Today in Kangerlussuaq, the impacts of climate changes are evident on the barren rock surfaces and you can clearly see how ice has shaped the mountainous landscape. The area’s vegetation includes dwarf birch (Betula nana), crowberry (Empetrum nigrum), and Rhododendron (Rhododendron groenlandicum). The aroma of these plants lingering in the fresh mountain air is very special.
This tour begins with a drive (by car or bus) to the top of Tacan, a mountain shaped by the last ice age that offers excellent views of the surrounding area. From Tacan, we will circle the Great Salt Lake. Most of the walk is descending, but a few hill climbs should be expected.
After 2.5 to 3 hours, we will arrive to Garnet Rock. Now, it is time to put your hammer and chisel to good use as our search begins for semi-precious garnet gemstones.

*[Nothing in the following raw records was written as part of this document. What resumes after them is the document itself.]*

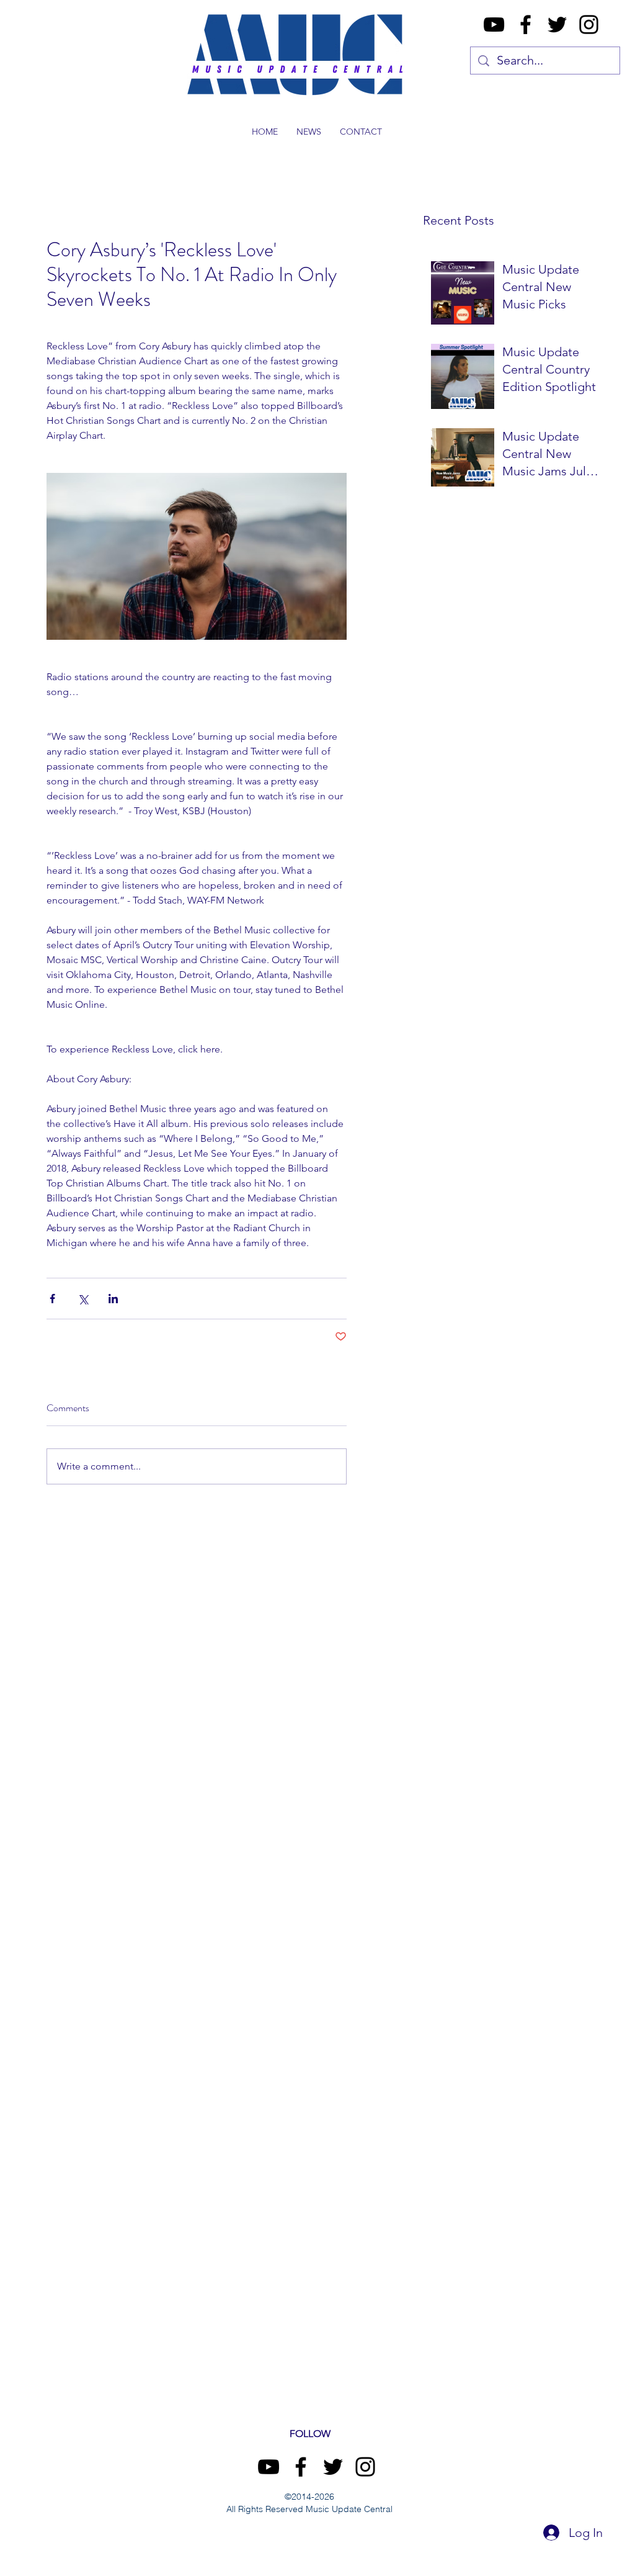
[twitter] (557, 24)
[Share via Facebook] (52, 1298)
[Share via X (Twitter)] (83, 1298)
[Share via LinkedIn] (113, 1298)
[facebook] (525, 24)
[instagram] (589, 24)
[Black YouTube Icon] (494, 24)
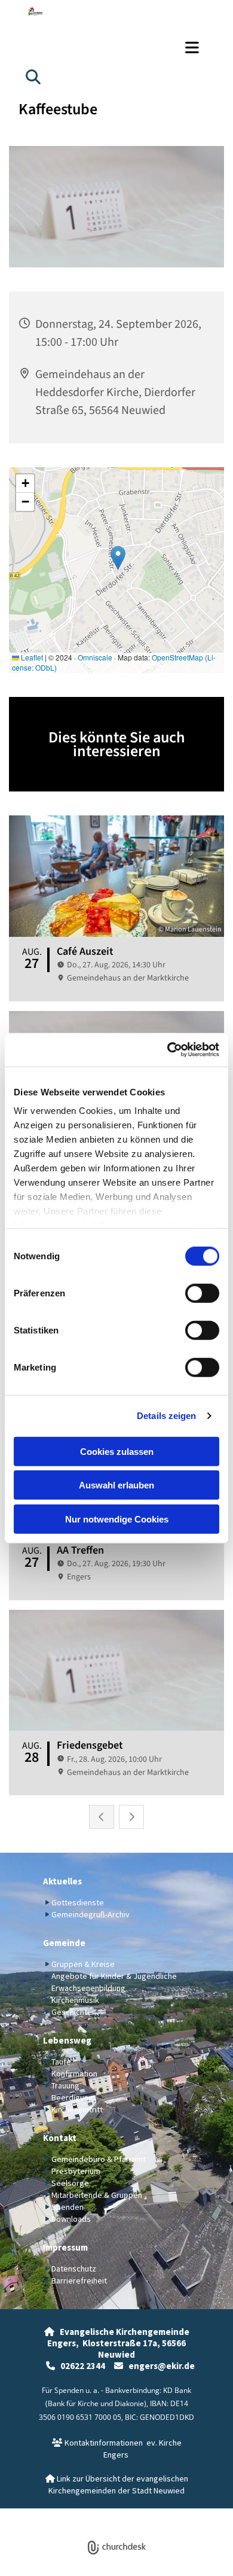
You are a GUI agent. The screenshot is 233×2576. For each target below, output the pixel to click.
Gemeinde (64, 1942)
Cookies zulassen (117, 1451)
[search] (33, 76)
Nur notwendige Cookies (116, 1519)
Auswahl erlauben (116, 1485)
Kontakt (59, 2137)
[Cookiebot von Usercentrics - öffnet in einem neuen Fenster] (167, 1050)
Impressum (65, 2247)
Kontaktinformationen (97, 2442)
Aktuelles (62, 1881)
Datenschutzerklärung (73, 2515)
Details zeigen (166, 1416)
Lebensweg (67, 2040)
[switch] (202, 1292)
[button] (116, 47)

During our quest for these jewels, there will be time to pause and enjoy lunch. If we are lucky, we can spot peregrine falcons nesting on the mountainside or encounter foraging musk oxen.
After we explored the garnet-rich rock, our journey will return along the shores of Lake Ferguson, where we hope to see the beautiful Great Northern Loon (Gavia immer) at its nesting grounds and listen for its very distinctive call, which can be heard for miles. After making our way to the lake’s end, we will be picked by and driven back to Kangerlussuaq.